Go for pure-play equity & debt funds to build corpus for kid’s education
A large part of your equity exposure should be allocated to pure large-cap funds, and the rest to mid-cap and small-cap funds.
I want to invest every month for my daughter’s higher education. Should I opt for a child plan or invest in a large cap fund? —Mohit Sharma
Funds categorised as ‘children’s funds’ are subject to a lock-in of either five years or till the child attains 18 years, whichever is earlier. Post attaining majority, all transactions by the parent/ guardian are frozen and the child is required to submit required documents necessary to enable him/her to operate the account.
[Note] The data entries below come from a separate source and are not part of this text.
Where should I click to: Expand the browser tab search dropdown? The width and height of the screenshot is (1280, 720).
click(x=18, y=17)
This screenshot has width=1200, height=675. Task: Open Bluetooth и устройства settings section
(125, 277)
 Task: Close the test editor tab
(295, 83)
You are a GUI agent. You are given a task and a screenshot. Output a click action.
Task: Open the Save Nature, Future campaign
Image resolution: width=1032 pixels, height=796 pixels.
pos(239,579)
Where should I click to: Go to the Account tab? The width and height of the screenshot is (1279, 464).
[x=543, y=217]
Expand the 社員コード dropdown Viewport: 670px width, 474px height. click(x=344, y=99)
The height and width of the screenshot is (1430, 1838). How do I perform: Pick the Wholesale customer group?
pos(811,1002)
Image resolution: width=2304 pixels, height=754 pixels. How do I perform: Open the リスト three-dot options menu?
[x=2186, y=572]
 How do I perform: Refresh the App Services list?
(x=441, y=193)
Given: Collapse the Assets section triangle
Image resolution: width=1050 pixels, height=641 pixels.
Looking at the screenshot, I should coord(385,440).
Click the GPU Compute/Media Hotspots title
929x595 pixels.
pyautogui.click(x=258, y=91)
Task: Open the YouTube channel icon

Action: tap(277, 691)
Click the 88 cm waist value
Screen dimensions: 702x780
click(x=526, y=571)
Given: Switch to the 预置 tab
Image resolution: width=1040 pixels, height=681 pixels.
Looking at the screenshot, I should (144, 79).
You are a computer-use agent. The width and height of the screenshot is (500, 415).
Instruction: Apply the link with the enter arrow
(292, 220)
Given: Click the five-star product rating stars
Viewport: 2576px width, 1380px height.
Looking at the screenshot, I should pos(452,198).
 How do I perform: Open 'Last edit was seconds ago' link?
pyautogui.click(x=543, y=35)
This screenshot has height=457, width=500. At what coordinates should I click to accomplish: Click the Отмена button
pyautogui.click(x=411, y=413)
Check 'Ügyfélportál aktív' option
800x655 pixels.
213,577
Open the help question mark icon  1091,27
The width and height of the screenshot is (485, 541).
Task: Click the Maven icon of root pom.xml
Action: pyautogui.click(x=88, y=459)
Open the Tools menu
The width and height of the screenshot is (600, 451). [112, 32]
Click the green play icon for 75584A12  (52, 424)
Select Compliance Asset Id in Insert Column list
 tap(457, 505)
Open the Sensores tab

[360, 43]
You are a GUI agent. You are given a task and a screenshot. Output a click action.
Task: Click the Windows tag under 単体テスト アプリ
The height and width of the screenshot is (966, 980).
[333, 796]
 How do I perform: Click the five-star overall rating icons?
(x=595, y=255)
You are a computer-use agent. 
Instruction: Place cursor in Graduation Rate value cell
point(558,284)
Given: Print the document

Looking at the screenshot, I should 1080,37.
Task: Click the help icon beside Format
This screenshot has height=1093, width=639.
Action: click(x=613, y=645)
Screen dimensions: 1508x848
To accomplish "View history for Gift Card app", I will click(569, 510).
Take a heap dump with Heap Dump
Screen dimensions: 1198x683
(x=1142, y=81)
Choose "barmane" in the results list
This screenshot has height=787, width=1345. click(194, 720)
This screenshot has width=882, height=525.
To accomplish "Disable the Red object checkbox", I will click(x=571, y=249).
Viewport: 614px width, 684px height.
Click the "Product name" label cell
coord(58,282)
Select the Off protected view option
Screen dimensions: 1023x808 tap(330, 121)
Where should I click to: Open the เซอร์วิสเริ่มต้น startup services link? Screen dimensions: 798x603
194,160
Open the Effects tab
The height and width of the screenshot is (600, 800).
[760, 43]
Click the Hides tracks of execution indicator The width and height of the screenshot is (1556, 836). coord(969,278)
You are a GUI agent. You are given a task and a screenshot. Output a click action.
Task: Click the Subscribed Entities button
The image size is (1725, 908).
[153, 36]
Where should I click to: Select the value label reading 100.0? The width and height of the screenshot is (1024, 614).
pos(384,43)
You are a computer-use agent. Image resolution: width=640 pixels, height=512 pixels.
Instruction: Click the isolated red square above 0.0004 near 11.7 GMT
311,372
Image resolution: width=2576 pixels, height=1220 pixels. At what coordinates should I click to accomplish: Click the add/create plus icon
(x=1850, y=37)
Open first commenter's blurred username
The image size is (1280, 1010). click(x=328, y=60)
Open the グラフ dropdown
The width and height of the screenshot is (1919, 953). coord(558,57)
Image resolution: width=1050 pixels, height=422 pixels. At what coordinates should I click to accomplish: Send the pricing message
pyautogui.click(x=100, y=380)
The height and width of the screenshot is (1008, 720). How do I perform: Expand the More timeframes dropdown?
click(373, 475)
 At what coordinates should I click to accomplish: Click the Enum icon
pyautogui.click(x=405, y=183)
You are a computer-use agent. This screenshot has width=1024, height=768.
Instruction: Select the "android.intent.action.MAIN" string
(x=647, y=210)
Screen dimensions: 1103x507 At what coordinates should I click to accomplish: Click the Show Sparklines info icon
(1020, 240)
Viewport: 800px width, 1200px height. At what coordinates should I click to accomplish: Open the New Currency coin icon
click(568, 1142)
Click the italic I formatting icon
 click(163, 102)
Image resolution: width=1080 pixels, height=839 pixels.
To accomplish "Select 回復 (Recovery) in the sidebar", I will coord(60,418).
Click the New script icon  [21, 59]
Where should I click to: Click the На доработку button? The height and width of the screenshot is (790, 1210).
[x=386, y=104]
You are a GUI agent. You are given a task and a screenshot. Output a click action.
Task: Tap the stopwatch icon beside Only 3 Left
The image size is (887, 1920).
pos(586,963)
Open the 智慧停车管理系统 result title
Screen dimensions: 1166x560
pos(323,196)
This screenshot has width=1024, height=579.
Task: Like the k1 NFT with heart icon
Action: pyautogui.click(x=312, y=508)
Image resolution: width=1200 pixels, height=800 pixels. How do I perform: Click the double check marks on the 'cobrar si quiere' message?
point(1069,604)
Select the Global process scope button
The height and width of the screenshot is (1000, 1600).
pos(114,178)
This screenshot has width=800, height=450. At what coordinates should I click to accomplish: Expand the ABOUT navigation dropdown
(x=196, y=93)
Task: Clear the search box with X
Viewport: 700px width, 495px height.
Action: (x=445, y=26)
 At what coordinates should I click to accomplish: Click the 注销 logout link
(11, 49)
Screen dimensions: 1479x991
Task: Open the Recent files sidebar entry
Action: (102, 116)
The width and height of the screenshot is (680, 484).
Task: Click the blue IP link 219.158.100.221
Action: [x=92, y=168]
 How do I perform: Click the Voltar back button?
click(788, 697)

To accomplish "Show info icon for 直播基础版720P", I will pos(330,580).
Children’s funds invest in a mix of equity and debt instruments with an objective of either wealth or income generation. Depending upon the objective, their allocation is tilted towards equity or fixed-income.
Given the lock-in period with an aim to encourage investors to remain invested, these funds do not offer any benefit to investors relative to other categories. Hence, it is advisable to consider other pure-play equity and debt funds to have better control over the desired asset allocation and select funds with a long-term track record. Ideally, an asset allocation-based approach (mix of equity and debt) should be followed for investing towards one’s goal. Longer the investment horizon and higher the risk appetite, higher can be the allocation to equities, which despite being more volatile is the most favoured asset class for wealth generation over the long term.
A large part of your equity exposure should be allocated to pure large-cap funds, and the rest to mid-cap and small-cap funds. You should also consider allocating some exposure to international equities. The fixed-income exposure can be into accrual funds maintaining a high credit quality portfolio such as banking PSU funds, corporate bond Funds, ST Income funds, and medium-to-long term funds.
Is there any lock-in period for gold ETF? I am making losses as I bought a lot of gold ETF last year when the prices were rising, but are falling now. —Arvind Deshmukh
No, gold ETFs are not subject to any lock-in. Gold ETFs like other securities are traded in the secondary market and investors can buy and sell ETF units in the secondary market at any point in time, subject to available liquidity.From an asset-allocation standpoint, it is advisable to have some allocation to gold (5% to 10%) for diversification benefits.